Equilibrium in society is a similarly important component in a changing society, as the balance inside a society will influence the stability in sport as well as other subsystems. This equilibrium of subsystems describes how society outside the sporting world influence the way that sport is played and governed in different societies with different norms. An example of this would be in Saudi Arabia where in society even today, women’s rights are very limited and thus in sport it is still considered illegal for women to participate professionally. Therefore, we can conclude that sport reflects the values and norms of society and that contrasting societies have significant differences in all parts of their system.
Functionalism, although a very important part of mid 20th century society had its opponents in the way of different types of sociological theories, which included different views and opinions of the way society was managed. One such theory was the Marxist ideology that believed the functionalist view in capitalist societies only benefited a small part of society which generally consisted of the middle to upper class due to their economical advantage. This was and in many ways still is supported by events such as motor sport as the majority of drivers come from wealthier backgrounds due to the huge expenses the driver incurs throughout the learning process. On the other hand, Marxism in itself had a strong connection to functionalism and this is mainly directed at the working class as the state functions for their economical interest. Karl Marx, the founder of Marxism to a certain extent acknowledged this link to functionalism:
The necessity , within a large-scale productive unit, of having a system of rules to coordinate individual lines of action; and these rules must necessarily be formulated and enforced by a distinctive part of the unit, which to that extent acts on behalf of the whole (Poggi, 1972, p.109).

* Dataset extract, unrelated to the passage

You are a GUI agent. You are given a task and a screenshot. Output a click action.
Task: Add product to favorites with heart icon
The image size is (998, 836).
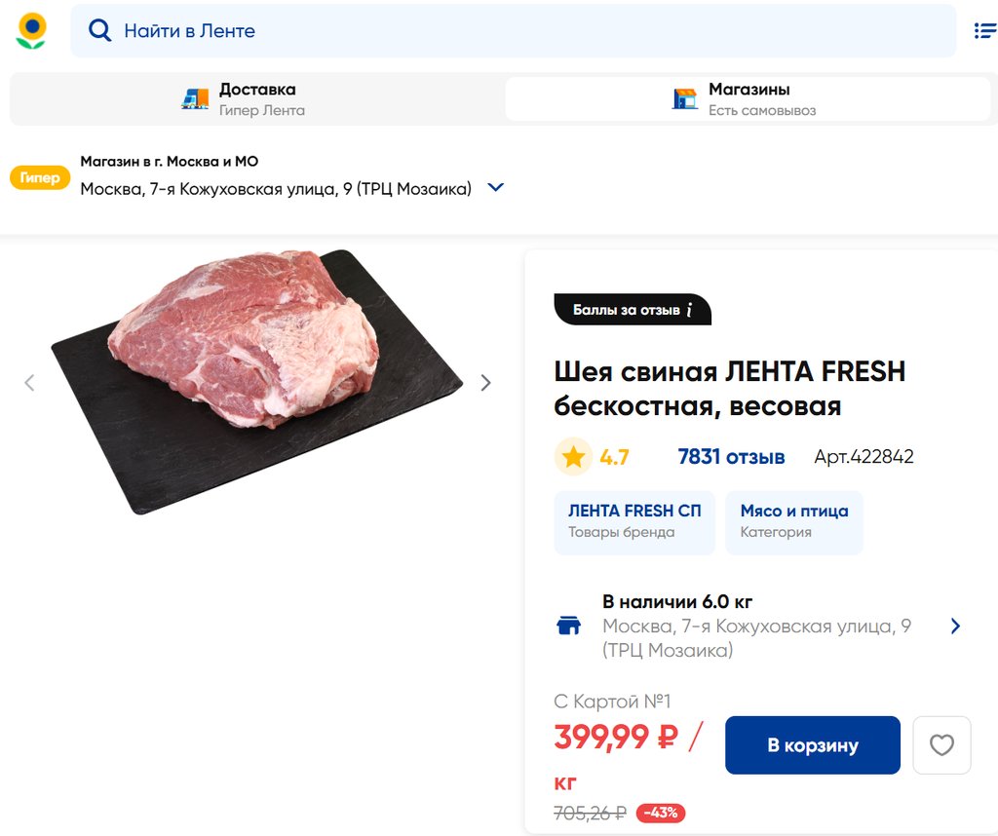[x=941, y=745]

Functionalists however tried to produce a theory that would oppose any of the influences induced by other theoretical structures such as Marxism, but also Communism and Socialism. This is perhaps where some of the links between theories occurred as it was difficult to produce a theory based purely on its own ideologies.

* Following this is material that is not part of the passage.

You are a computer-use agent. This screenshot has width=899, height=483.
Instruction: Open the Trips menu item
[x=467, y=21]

Functional theorists have constructed their own theory which has tried to bring together an approach which includes the importance of social interaction and the requirements of people to fulfil their duties. In many ways functionalism and sport go hand in hand with many of these proposed functionalist theories in making sense of sport as sport is a societal construction and is part of what Parsons (1951) called, ‘‘Essentially a network of interactive relationships’’ (p.51). Therefore social theory and sport have very significant links and these links are what hold the key to the future and more importantly societal change, a change that is consistently occurring and affecting the world we live in.
References
Durkheim, E., Lukes, S., & Halls, W.D. (1982). The rule of sociological method and selected texts on sociology and its method. London: The Macmillan Press Ltd.
Parsons, T. (1951). The social system. London: Routledge & Kegan Paul Ltd.
Poggi, G. (1972). Images of Society, California, Stanford University Press
Worsley, P., & Rex, J. (1961) Modern Sociology - Key Problems in Sociological Theory, Middlesex, Penguin Books Inc.